#### Texte fourni
L’UE DOIT FAIRE FACE AUX TROUBLES AU TCHAD POUR RÉDUIRE L’INSTABILITÉ AU SAHEL
Après six mois d’escalade des traversées clandestines vers l’Europe, principalement en provenance d’Afrique, les ministres de l’UE ont fait un pas de plus vers la ratification d’un « pacte sur les migrations » entre les États membres ce mois-ci, après avoir laissé planer l’idée d’une nouvelle approche lors d’une réunion du Conseil « Affaires intérieures », qui impliquerait des accords préliminaires fragmentaires pour aider à aligner les sentiments européens sur cette question qui divise.
La recherche d’une approche unifiée de la question migratoire est un sujet brûlant depuis 2015 et est considérée comme une exigence pour une réponse plus déterminée qui comprendrait également un rapatriement plus facile et le rejet des demandes d’asile des migrants. On espère ainsi, du moins en partie, dissuader les gens d’entreprendre le périlleux voyage vers l’Europe. Cependant, alors que la législation proposée pourrait bien conduire à une augmentation des rejets et des rapatriements, les raisons sous-jacentes pour lesquelles les migrants entreprennent ces voyages restent inchangées : l’instabilité permanente du Sahel africain, marqué par la guerre civile et les groupes terroristes insurgés.
La nécessité de donner la priorité à la stabilité de l’Afrique est reconnue à Bruxelles, mais elle n’a jusqu’à présent donné lieu à aucune action concrète sur le terrain ni à aucun effet tangible, tant en termes de pacification de la région que d’infléchissement des flux migratoires. Cependant, les récents développements dans un pays du Sahel en particulier – le Tchad – pourraient jeter de l’huile sur le feu.
########
#### Données enregistrées
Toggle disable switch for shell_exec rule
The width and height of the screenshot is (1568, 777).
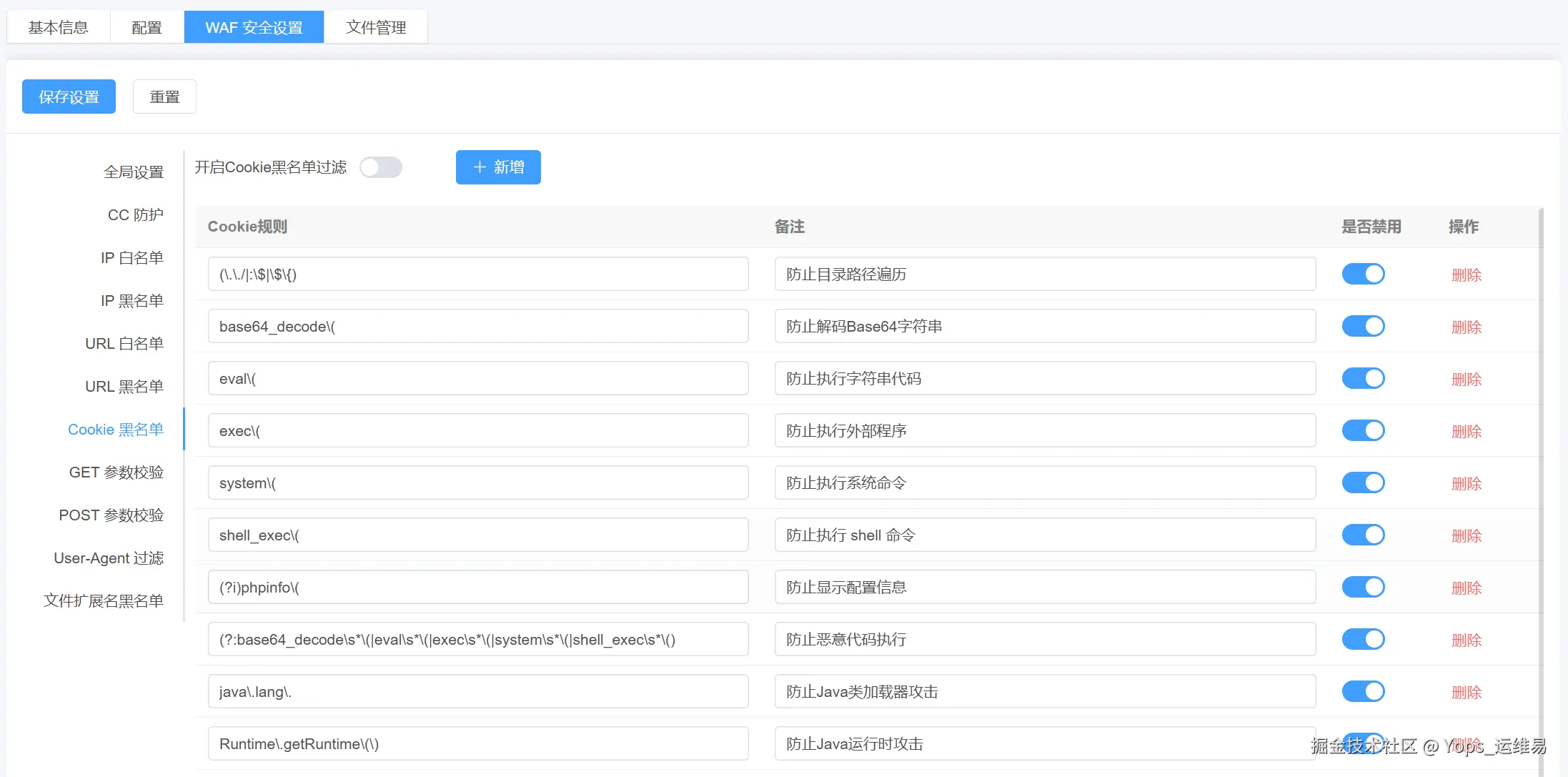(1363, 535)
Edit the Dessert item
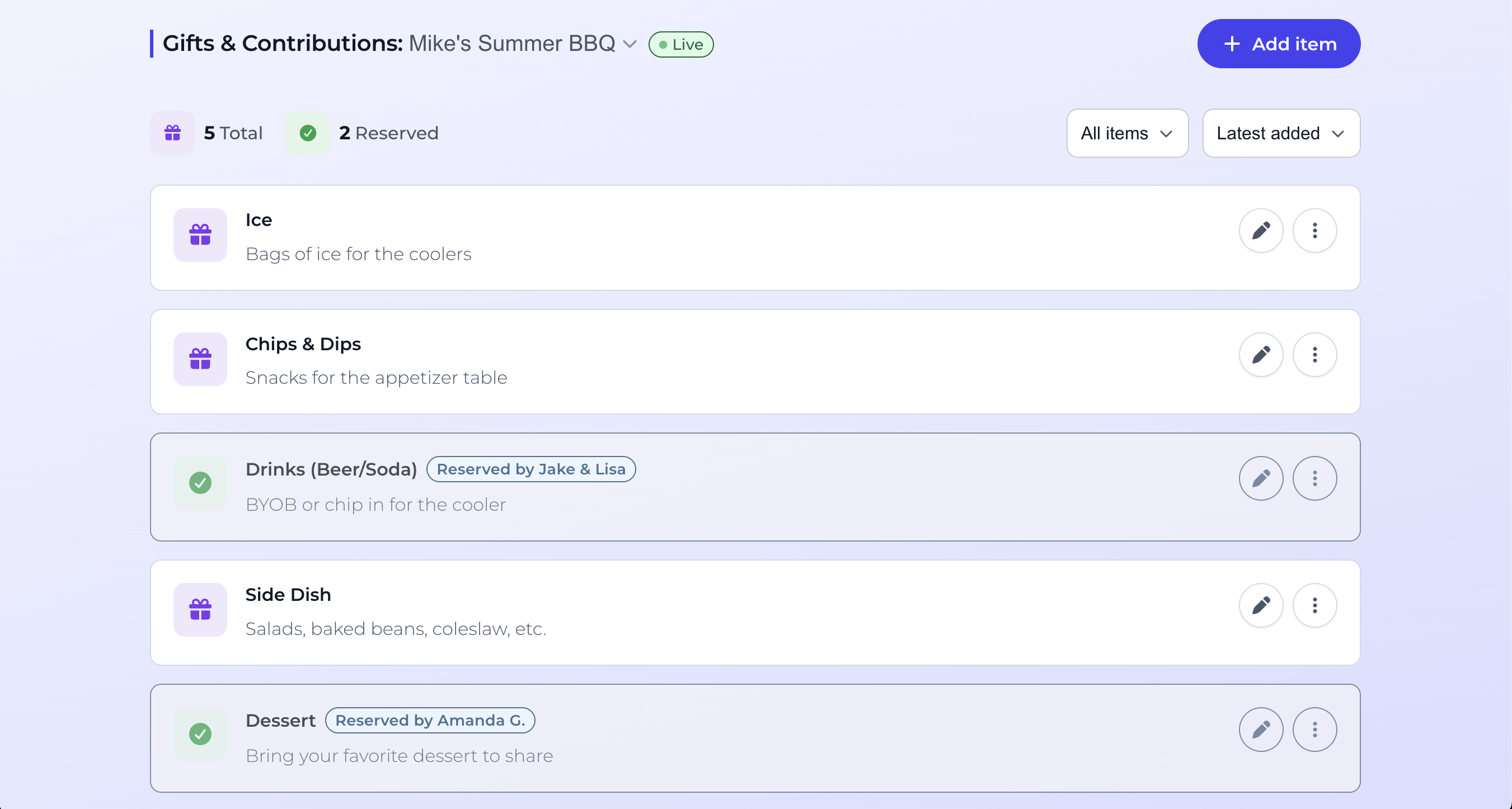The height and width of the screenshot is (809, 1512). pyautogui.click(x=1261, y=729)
########
## Liste des tâches
A. Recopiez le passage de l'article sur le Tchad qui s'ouvre sur les mots « La recherche d’une » et se ferme sur « groupes terroristes insurgés. ».
B. Rédigez la suite de l'article sur le Tchad, à partir de sa dernière phrase.
Les items ne sont d'aucune utilité ici.

## Ensemble des réponses
A.
La recherche d’une approche unifiée de la question migratoire est un sujet brûlant depuis 2015 et est considérée comme une exigence pour une réponse plus déterminée qui comprendrait également un rapatriement plus facile et le rejet des demandes d’asile des migrants. On espère ainsi, du moins en partie, dissuader les gens d’entreprendre le périlleux voyage vers l’Europe. Cependant, alors que la législation proposée pourrait bien conduire à une augmentation des rejets et des rapatriements, les raisons sous-jacentes pour lesquelles les migrants entreprennent ces voyages restent inchangées : l’instabilité permanente du Sahel africain, marqué par la guerre civile et les groupes terroristes insurgés.

B.
Clé pour assurer la stabilité régionale, le Tchad est de plus en plus devenu une plaque tournante régionale pour ceux qui espèrent atteindre l’Europe. Historiquement, alors que le Tchad n’était ni un nœud de transit ni un pays de départ vers l’Europe, les combats ethniques au Soudan sont devenus la principale cause des flux de réfugiés vers le Tchad, en particulier dans les moments où le conflit du Darfour occidental, qui ne cesse de couver, gagne en intensité. Dans le même temps, la guerre civile en République centrafricaine (RCA) est une préoccupation constante le long de la frontière sud du Tchad, et rien n’indique que la guerre va bientôt prendre fin. Si l’on ajoute à cela la menace croissante des groupes terroristes islamistes opérant dans le Sahel, il est clair que le Tchad est une pièce centrale dans l’écheveau complexe des facteurs à prendre en compte pour que la région retrouve un jour la paix.
Si la mort inattendue du président tchadien Idriss Déby Itno, abattu par des rebelles en avril, a brièvement accru les craintes d’une instabilité soudaine dans le pays, la question a été rapidement résolue lorsque son fils, Mahamat Idriss Déby, a été choisi par les militaires pour combler le vide. Annonçant la mise en place d’un gouvernement de transition pour diriger le pays pendant 18 mois, Déby marche sur les traces de son père, qui avait été un allié crucial pour la France – et même l’Europe – notamment dans la lutte contre les groupes islamistes.
La nouvelle administration tchadienne a été rapidement reconnue par plusieurs pays africains, ainsi que par les États-Unis. Le président français Emmanuel Macron n’a pas tardé à soutenir le conseil militaire et la transition démocratique de Déby, contrairement au haut représentant de l’UE Josep Borrell qui s’est contenté d’offrir un soutien vague et provisoire à la nouvelle administration tchadienne. Etant donné le rôle de longue date du Tchad dans la région ainsi que son alignement sur les intérêts européens, Bruxelles ferait bien de surmonter cette période d’hésitation et de soutenir rapidement le gouvernement afin de construire des relations étroites avec le Tchad en cette période cruciale.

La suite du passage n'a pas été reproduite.